第59話 優理の誘い
少し遡り、夏休みに入る頃。
俺は、ドラマの相方である緑上優理から誘いを受けた。
『ドラマの宣伝を兼ねて、一緒にバラエティ番組へ出演してほしいんだけど』
優理とは、社交パーティで連絡先を交換している。
ドラマに関しては、ベルゼを経由せずに仕事を受けているので、俺に直接連絡を取ることに問題は無い。
だが通話先の優理の大義名分は、俺にとっては弱かった。
「俺の動画サイトでの宣伝力は、1500万に達したわけだが」
俺の動画サイトとSNSのフォロワーは、未だに伸び続けている。
テレビCM出演とドラマの主演が、絶大な効果を発揮しているのだ。
それらで宣伝すれば充分ではないかと、あまり気乗りしない返事をしたところ、優理は新たな説得材料を持ち出した。
『ドラマ、咲月さんのヒロイン力が高すぎるのよね』
「ぐぬぬっ」
優理が指摘した言葉の効果は、覿面だった。
ドラマ『セカンドフレア』は、男性俳優と優理のダブル主演で作られていた。
だが前任の男性俳優が辞退してしまって、代わりに俺を誘う条件の一つとして、俺のバンドメンバーである咲月も出演させる話になった。
そこで俺は、咲月が演じる咲を優遇しすぎた。
具体的には、咲に向けた歌『道標』を作って監督に聞かせ、最終話の特別エンディング曲として採用させた。

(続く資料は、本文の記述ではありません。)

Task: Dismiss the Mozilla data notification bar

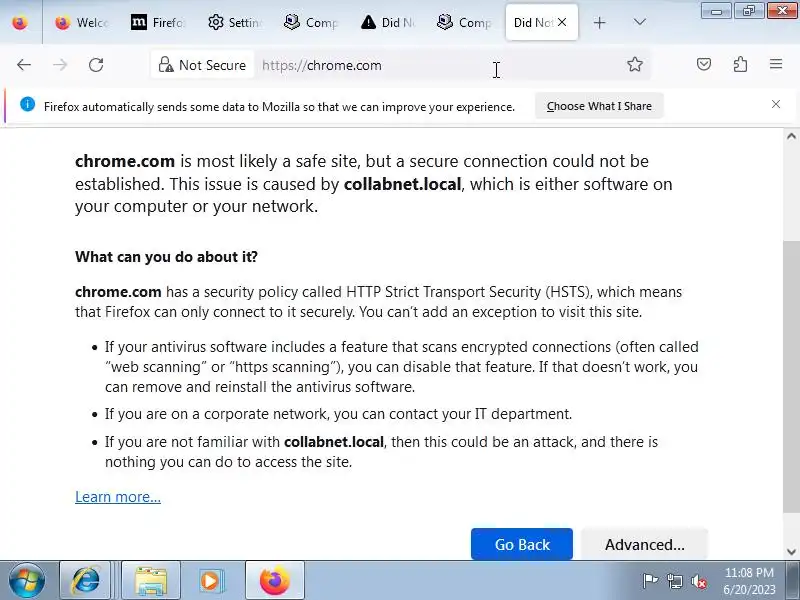Action: pos(776,104)
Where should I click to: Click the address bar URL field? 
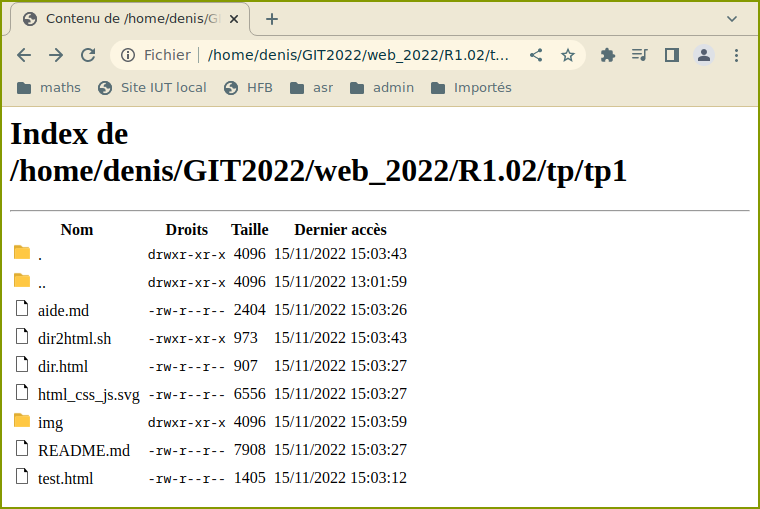[x=360, y=55]
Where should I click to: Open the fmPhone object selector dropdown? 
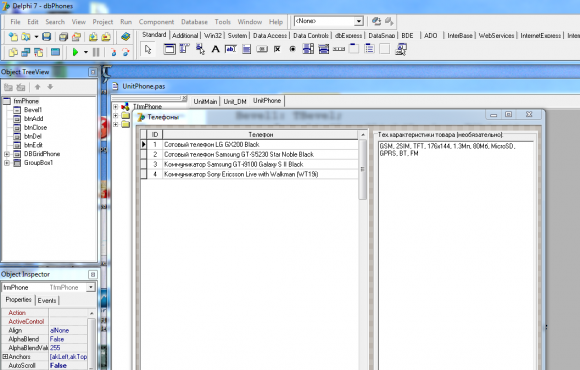[x=91, y=287]
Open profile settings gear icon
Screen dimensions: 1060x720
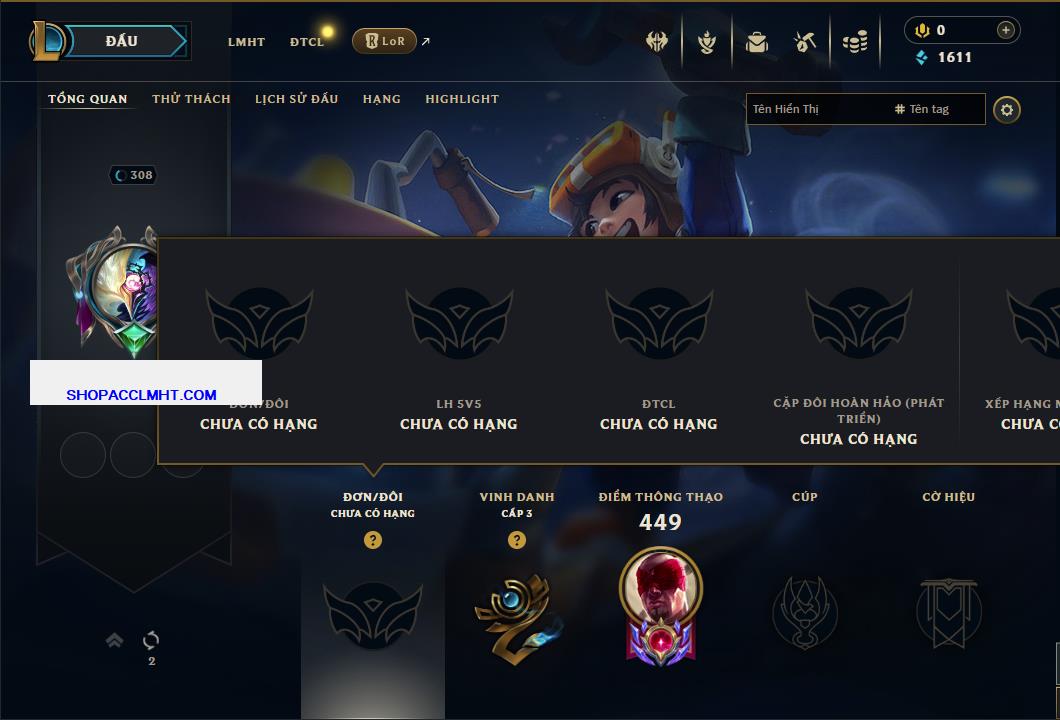[x=1007, y=110]
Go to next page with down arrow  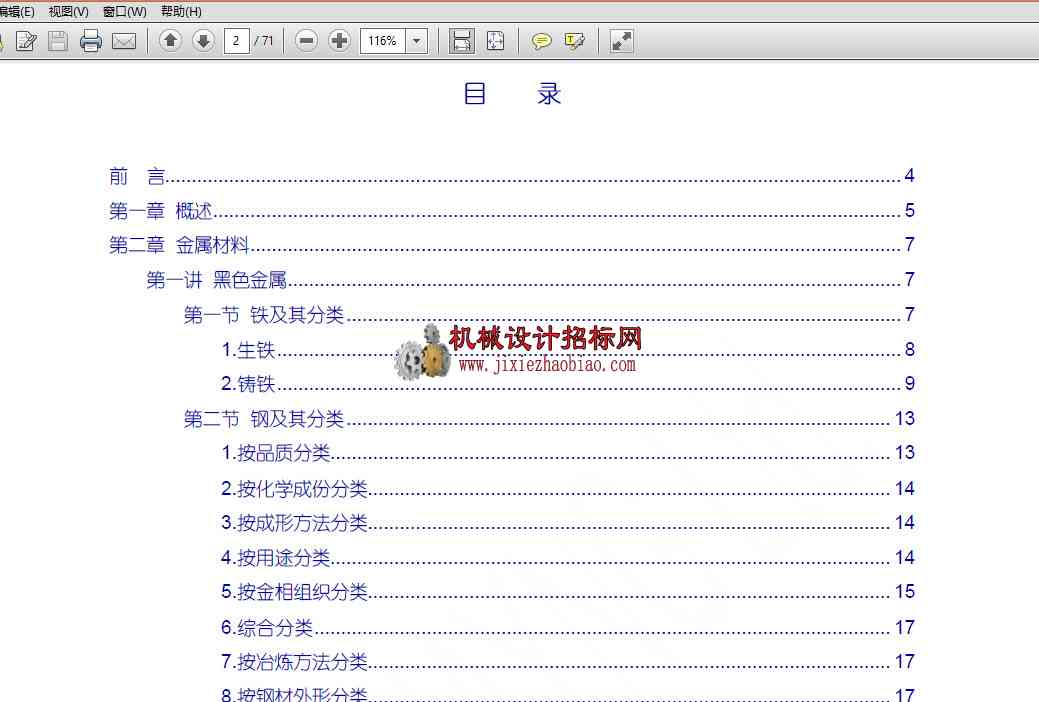pos(203,41)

それによって、ドラマの評価が爆上がりすることは、既に確信している。
メインスポンサーの黄川も文句は付けない。
だが、たった一人だけ割を食った人間が居る。
それが主演女優の優理で、このままでは咲月に食われて評価が落ちる。
ちょっとだけ、悪いことをした気がしなくもない。
「……了解した」
『本当? ありがとう!』
「ドラマの咲を優遇した分、別番組で優理との仲の良さをアピールして、ドラマの優奈と仲が良いイメージを高める目的で良いんだよな」
『そうそう。よろしくね』
確認を取ったところ、アッサリと目的を認めた。
「それでバラエティ番組は、どんな内容なんだ。クイズとかは苦手なんだが」
具体的に挙げたのは、優理と咲月が番宣で、クイズ番組に出演したからだ。
「クイズ苦手なんだ?」
「男の俺は、どうも感覚が異なるらしい」
クイズ番組が苦手なのは、前世との食い違いがあるからだ。
80年前までの歴史は変わらないので、それ以前の問題なら多少は答えられる。
だが80年前からは、社会が変容した。
80年前までに生まれた男性達が、社会で活躍した10年前までは、国際関係に変化は乏しい。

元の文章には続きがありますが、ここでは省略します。